Answer these from the Ingredients To Die For review below:
1. What did the company's investigation find the contaminant to be?
2. What did the company send along with the replacement surfactant?
3. What reason was cited when the poster's recent small order was cancelled?

▶ [Text]:

******

# Review: Ingredients To Die For (ITDF)- Long



## Cellador (Jun 25, 2019)

A couple of people may remember this thread -   https://www.soapmakingforum.com/threads/what-would-you-do.73380/ 

where I asked for feedback in regard to a supply quality issue I found. Well, I wanted to let you know my final impression of this company. DO NOT BUY FROM INGREDIENTS TO DIE FOR!

Below is my opinion and what I believe to be factually true:

After contacting this company about what I believed to be a bug in my surfactant blend, they eventually responded that they would do a full investigation once the product was returned to them. They paid to have the item in question sent back to them, which I did. 
I gave them about a week and didn't hear anything from them about it, so I followed-up with them via email.
I received an email about a week later stating that their investigation revealed, not a bug, but the "contaminant was rubber" and quality control was "tracing it through the fill line to see where and how it could have happened." They offered to send me a replacement once the issue was resolved, and I agreed. They also offered to send me some free samples of other products, which they did send to me with the replacement surfactant.
So, at that point, I felt ok about the situation-not great, but I felt like they were honest about the situation and tried to make-up for my troubles.
Fast forward to this week - I placed a fairly small order with them (not for the surfactant-not sure I'd be able to use that product again). And, my order is almost immediately cancelled citing "Loss Prevention." ?!! What?! Really?!  Customer Service told me that they don't receive details as to why the "Loss Prevention team" cancelled my order, but it was most likely because I violated their terms and conditions.

******

▶ [Data section]:
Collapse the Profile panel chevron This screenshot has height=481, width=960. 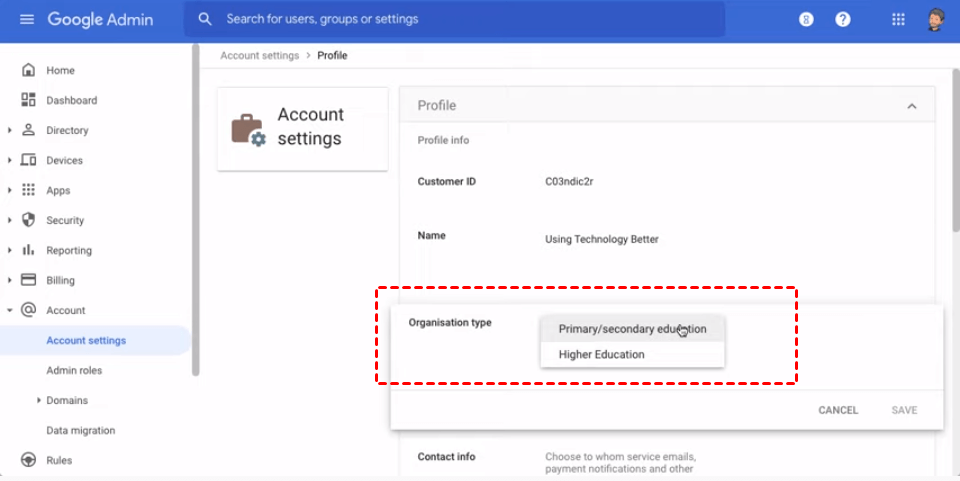[911, 106]
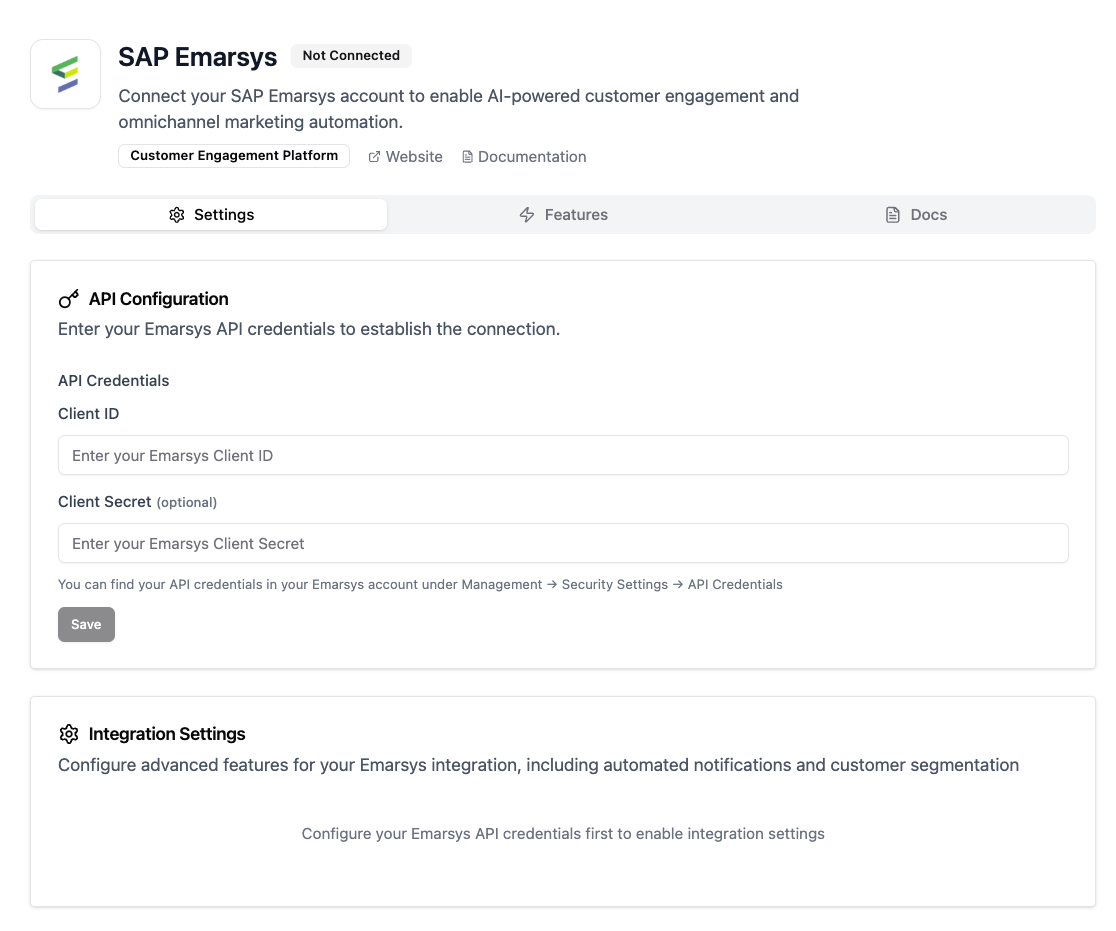Image resolution: width=1116 pixels, height=931 pixels.
Task: Click the Not Connected status badge
Action: click(x=351, y=56)
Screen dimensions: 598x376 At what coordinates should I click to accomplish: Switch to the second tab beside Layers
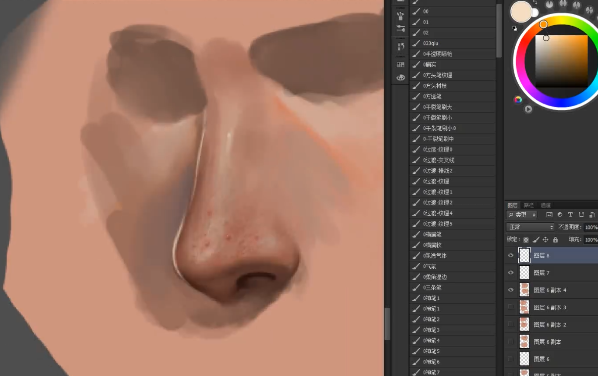pos(529,205)
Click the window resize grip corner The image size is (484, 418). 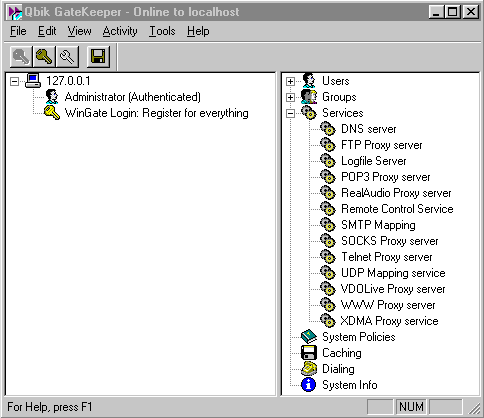474,408
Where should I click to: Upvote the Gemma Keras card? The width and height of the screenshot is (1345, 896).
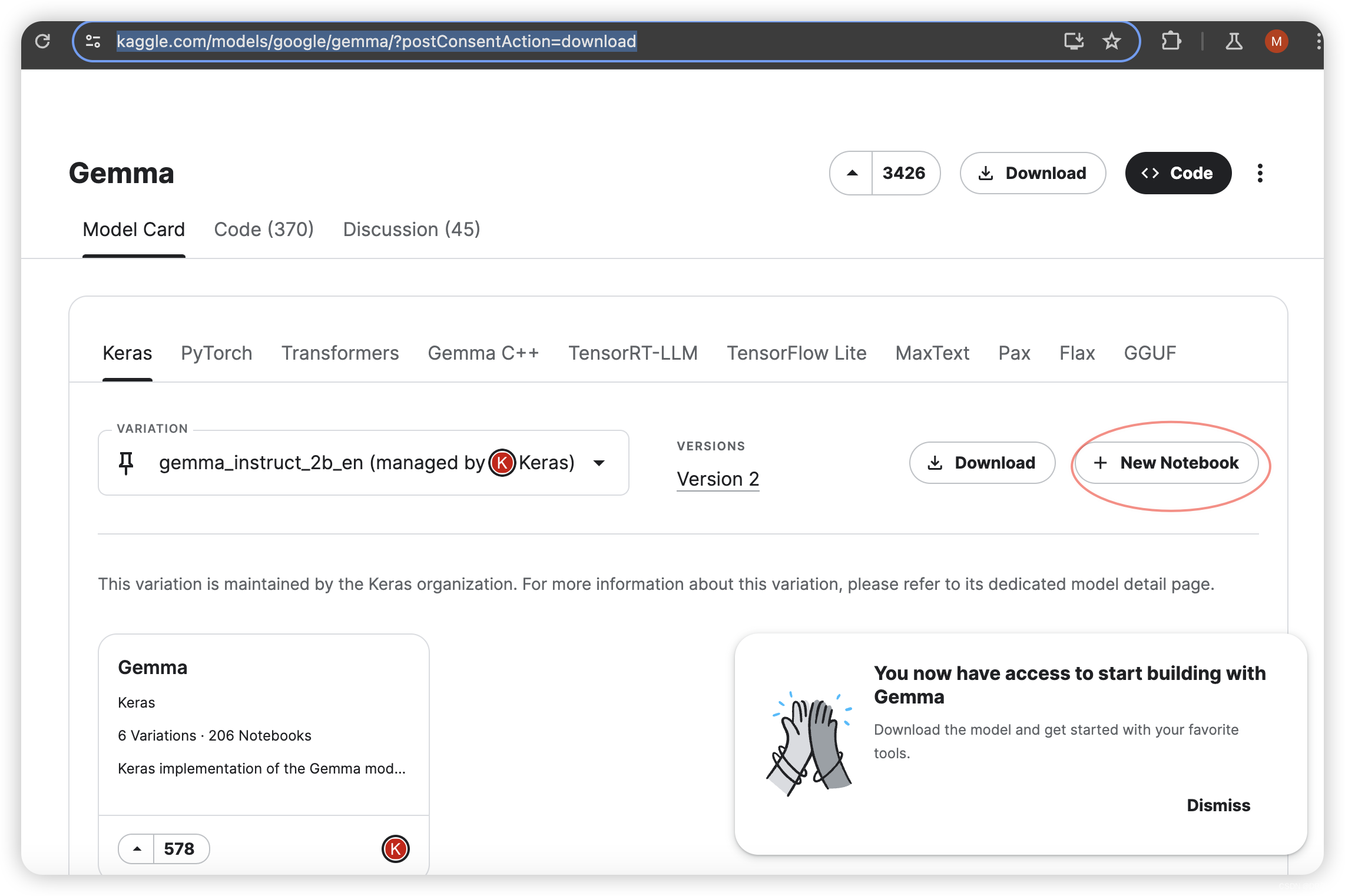click(137, 848)
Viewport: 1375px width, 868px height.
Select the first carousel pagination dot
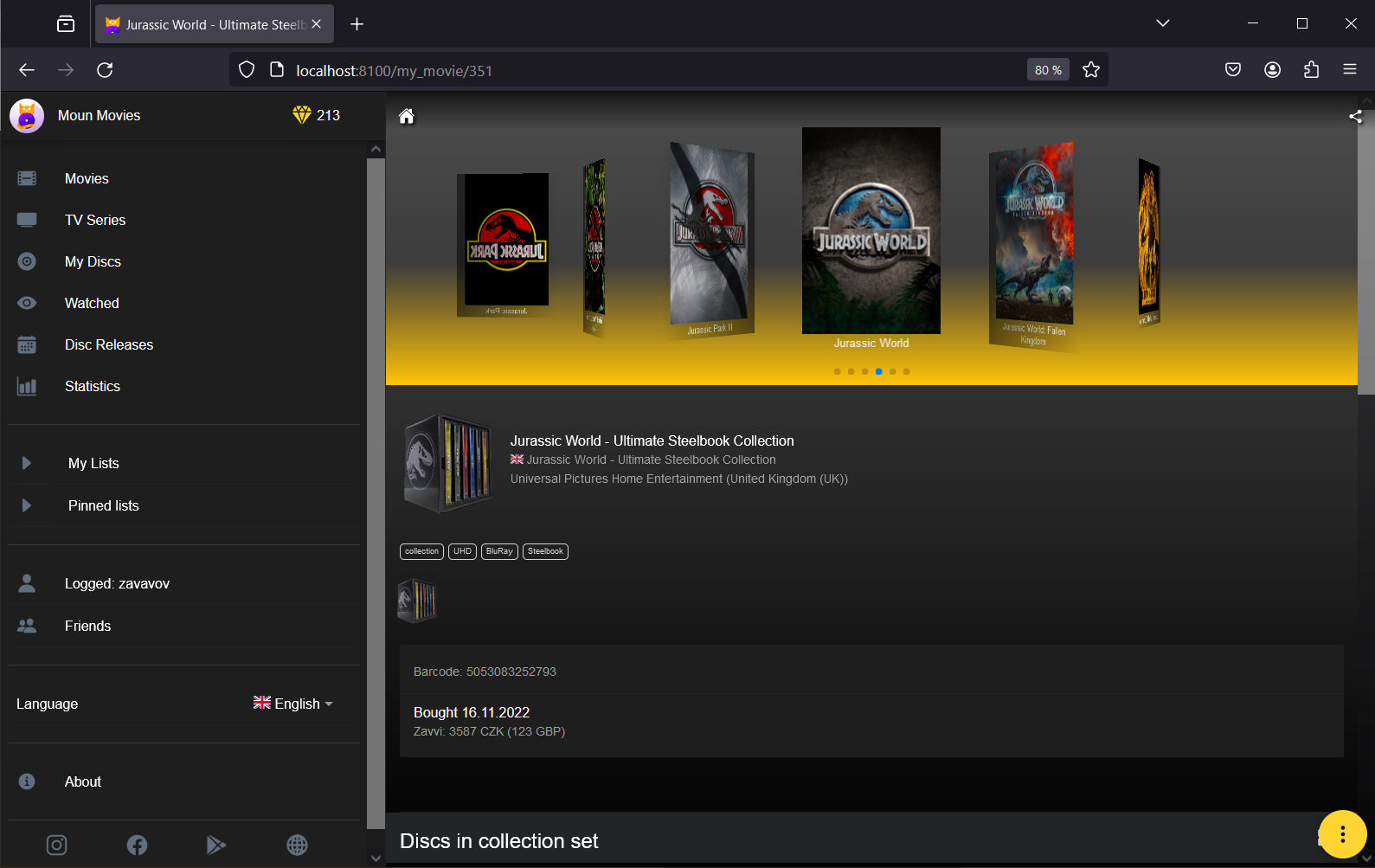click(x=837, y=371)

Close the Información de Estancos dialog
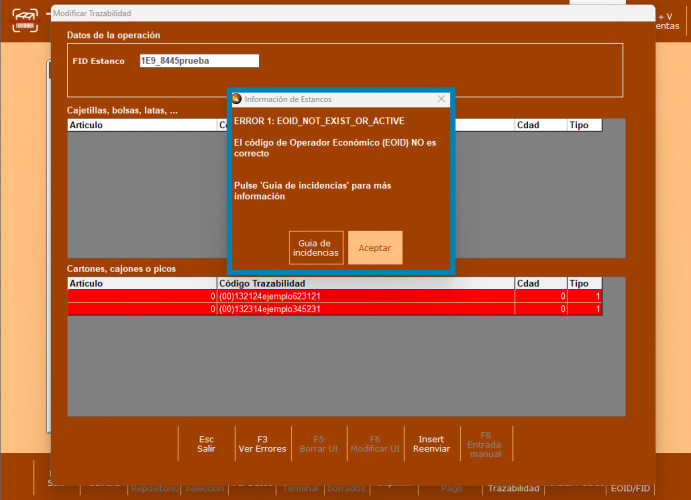click(442, 100)
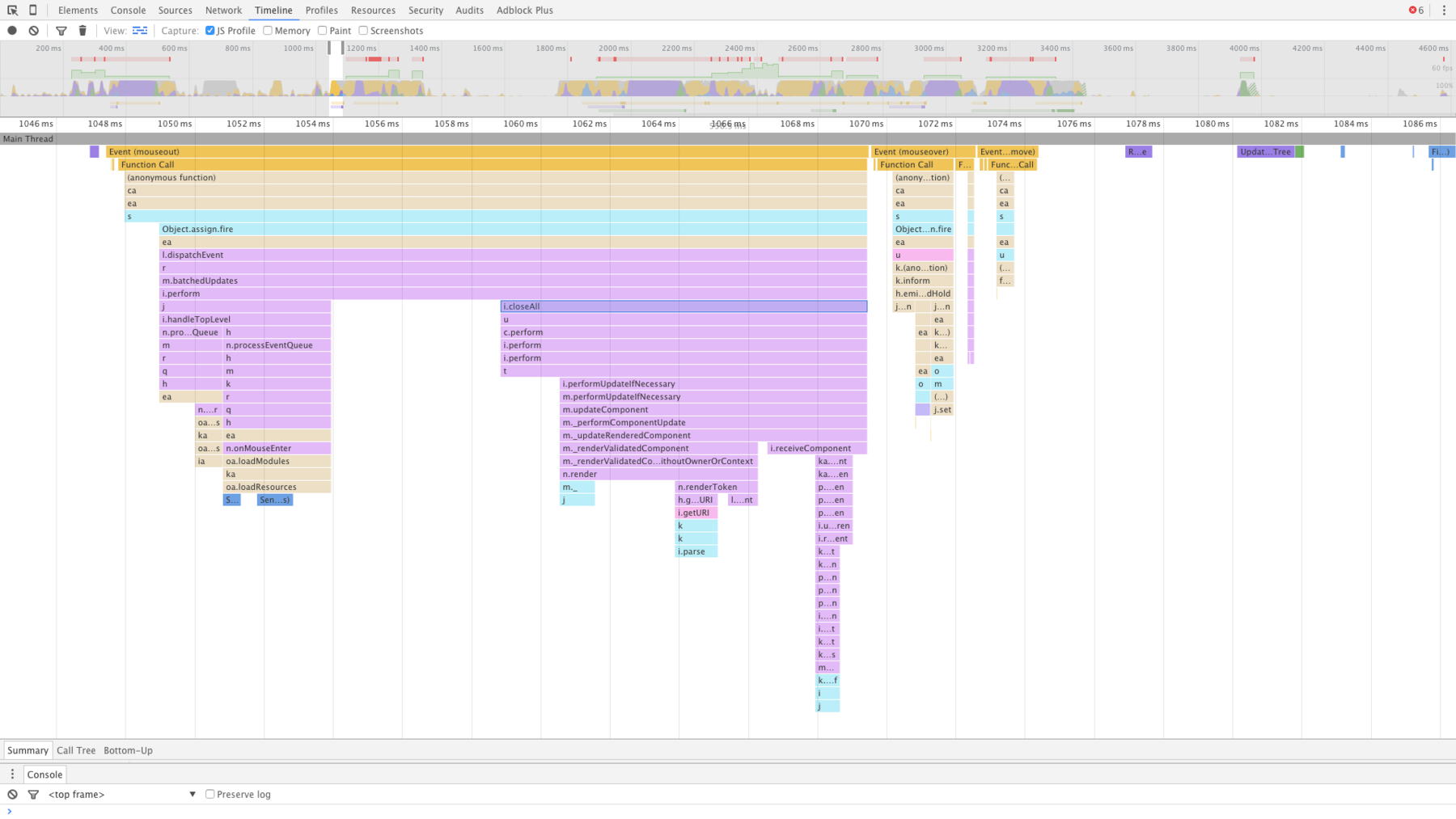Open the Bottom-Up tab
This screenshot has width=1456, height=819.
(x=128, y=750)
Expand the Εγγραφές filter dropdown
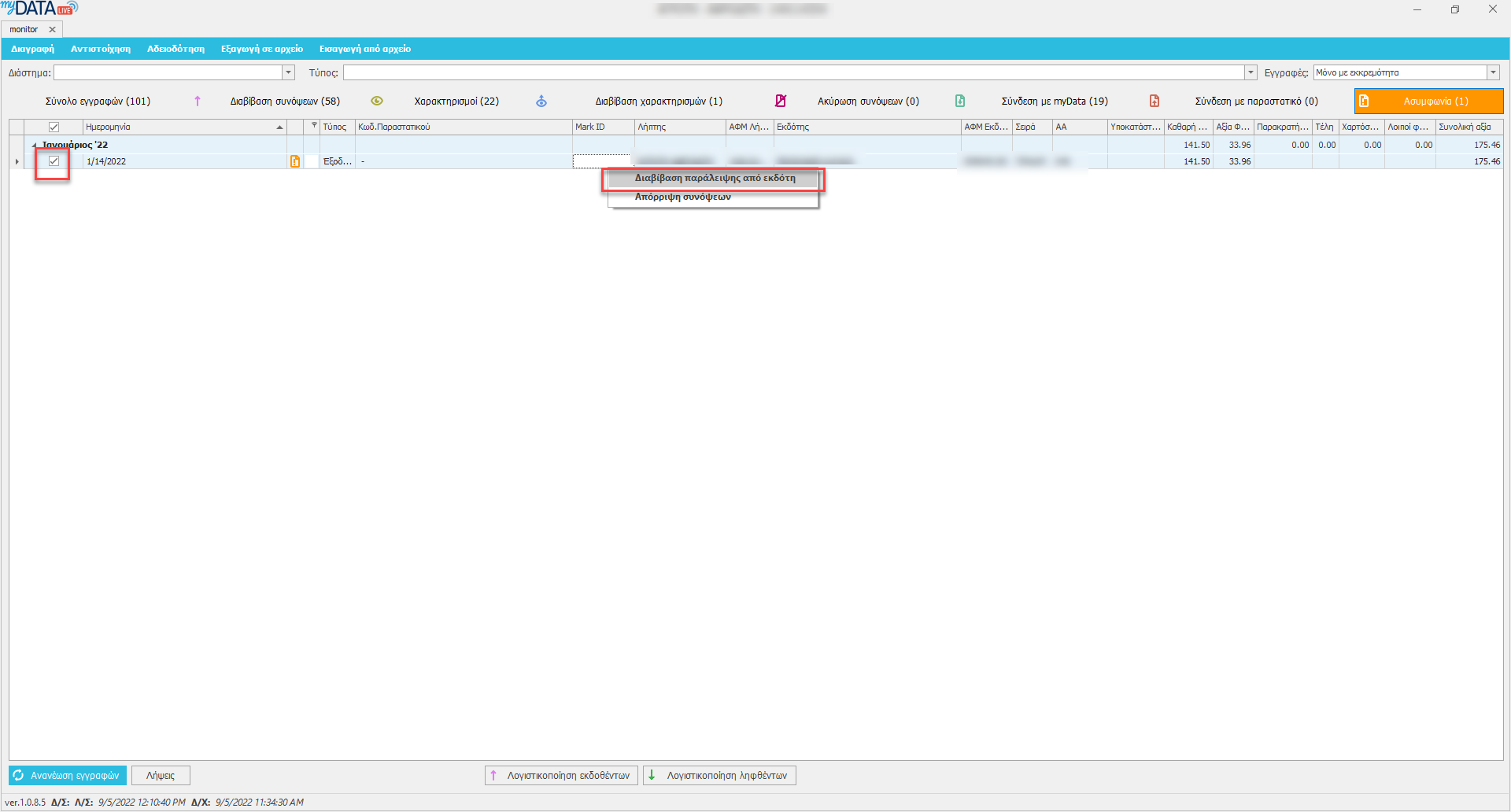This screenshot has height=812, width=1511. click(x=1493, y=72)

******

▶ [Correct answer]:
1. Rubber.
2. Free samples of other products.
3. "Loss Prevention."